Calmann-Lévy (p. 31-40).



III


— Mon fils, me dit-elle avec un peu plus d’expansion que de coutume, vous vous ennuyez. L’homme ne peut pas vivre seul. Il faut absolument vous marier.

— Peut-être, lui répondis-je : mais d’abord il faudrait pouvoir aimer, et, dans le petit nombre de jeunes filles que nous connaissons et auxquelles je peux prétendre, il n’en est pas une qui seulement me plaise.

— Retournez à Paris ou allez à Riom, à Clermont, au Puy…

— Non, de grâce, ne me demandez pas cela. Je me sens si peu aimable, que je craindrais d’aimer et de déplaire.

— Eh bien, voyagez, distrayez-vous, et redevenez aimable. N’êtes-vous pas le maître ?

— Non, je ne suis pas le maître de mon humeur, je ne sais pas encore me gouverner. J’ai besoin d’aimer, mais il y a en moi une ardeur qui ne saurait pas attendre la femme que je rêve. Je craindrais de faire encore fausse route et de ne chercher que le contraire de l’amour.

— Quelle femme rêvez-vous donc ?

— Une créature parfaite, ni plus ni moins ! Quelle autre rêve-t-on jamais ?

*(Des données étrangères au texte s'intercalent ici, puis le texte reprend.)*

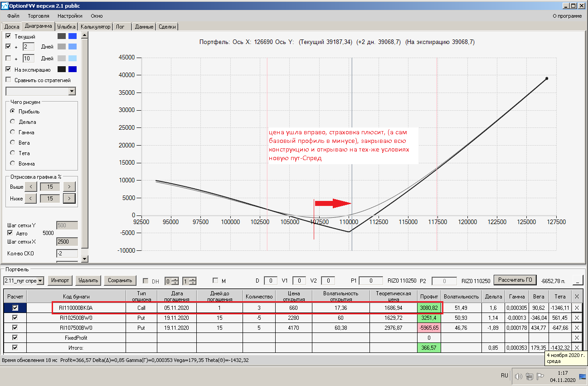Step up the DH spinner value
This screenshot has width=588, height=386.
176,279
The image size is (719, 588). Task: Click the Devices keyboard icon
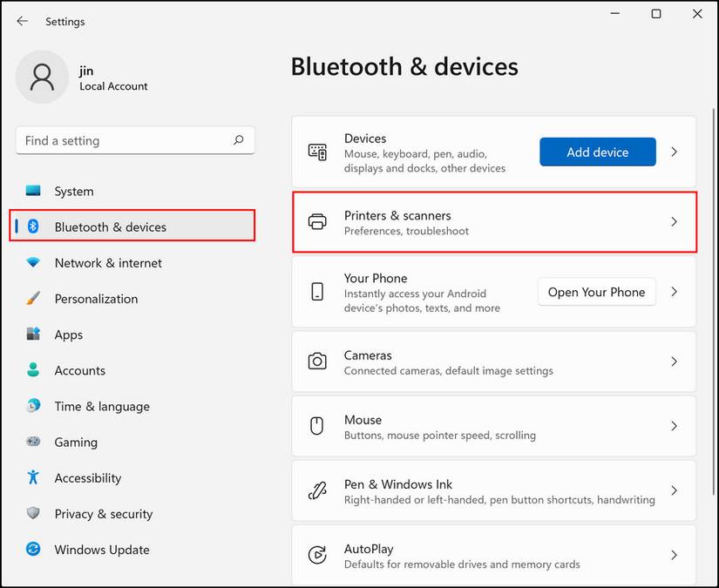coord(317,152)
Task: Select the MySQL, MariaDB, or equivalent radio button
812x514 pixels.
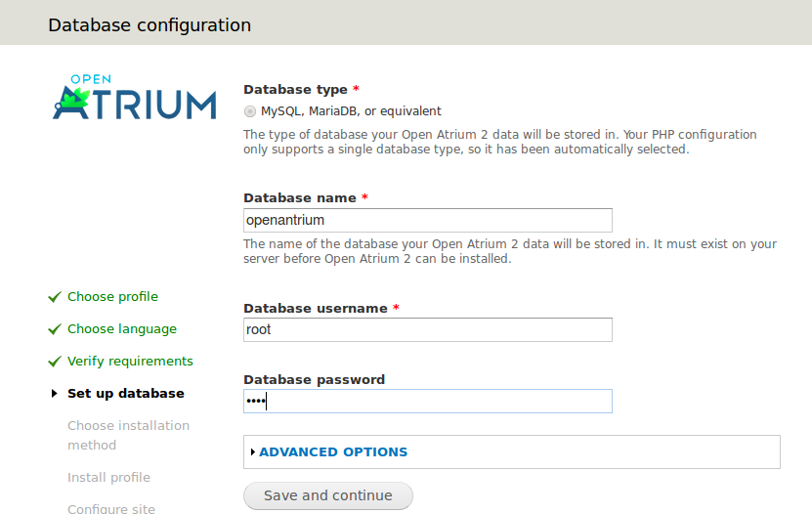Action: click(250, 111)
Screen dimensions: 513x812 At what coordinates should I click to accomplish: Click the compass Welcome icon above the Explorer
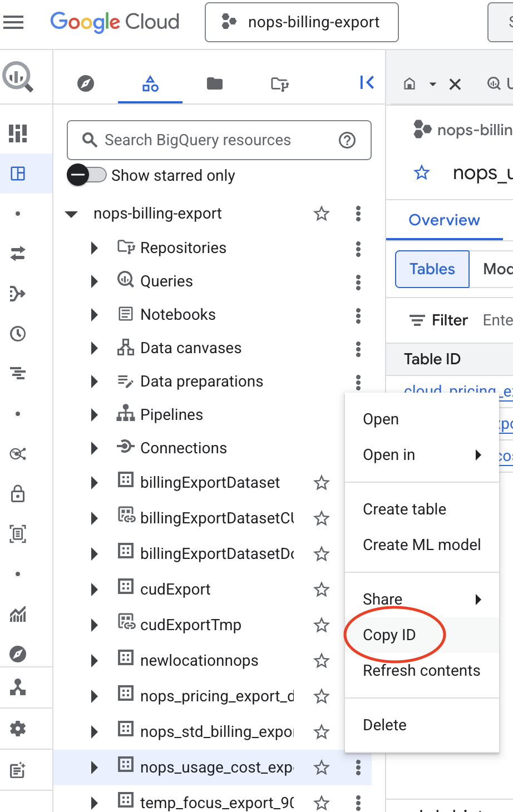coord(86,82)
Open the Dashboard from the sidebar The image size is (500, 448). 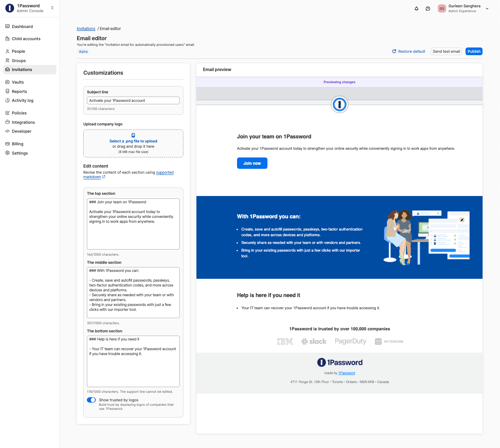click(x=22, y=26)
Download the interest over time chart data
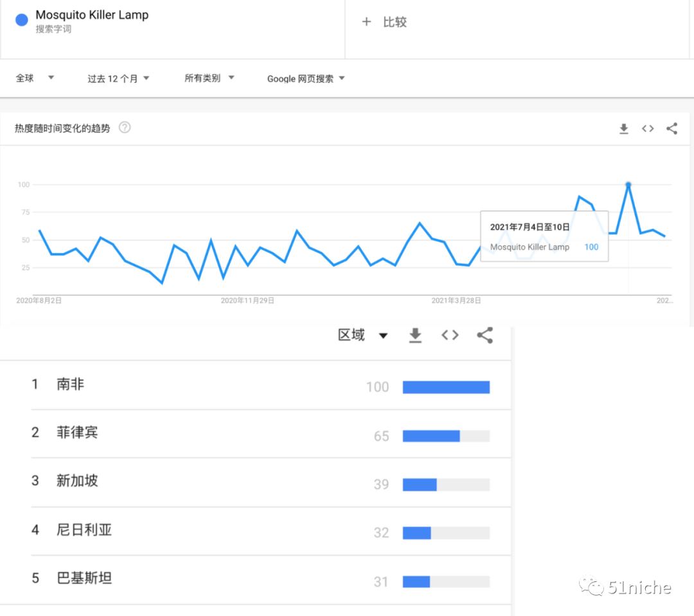Screen dimensions: 694x616 (623, 128)
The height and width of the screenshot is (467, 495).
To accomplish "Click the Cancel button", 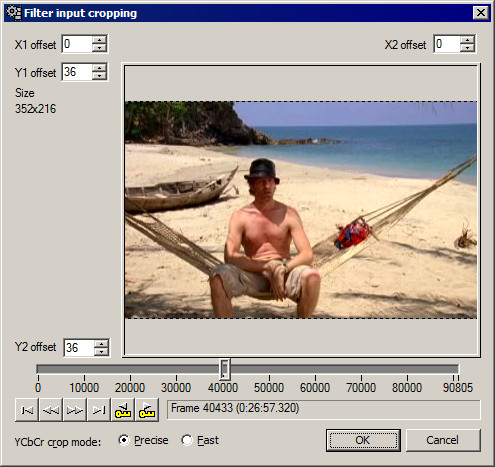I will (443, 440).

— Mais encore, comment est-elle faite ?

— Je ne sais. J’ai connu à Paris des femmes parfaitement belles et parfaitement haïssables. Je n’ose donc penser à la figure que ma femme, à moi, ma femme accomplie, peut et doit avoir.

— Ne parlons pas de sa figure. On est toujours jolie quand on plaît et quand on est aimable. Mais… tenez-vous à la naissance ?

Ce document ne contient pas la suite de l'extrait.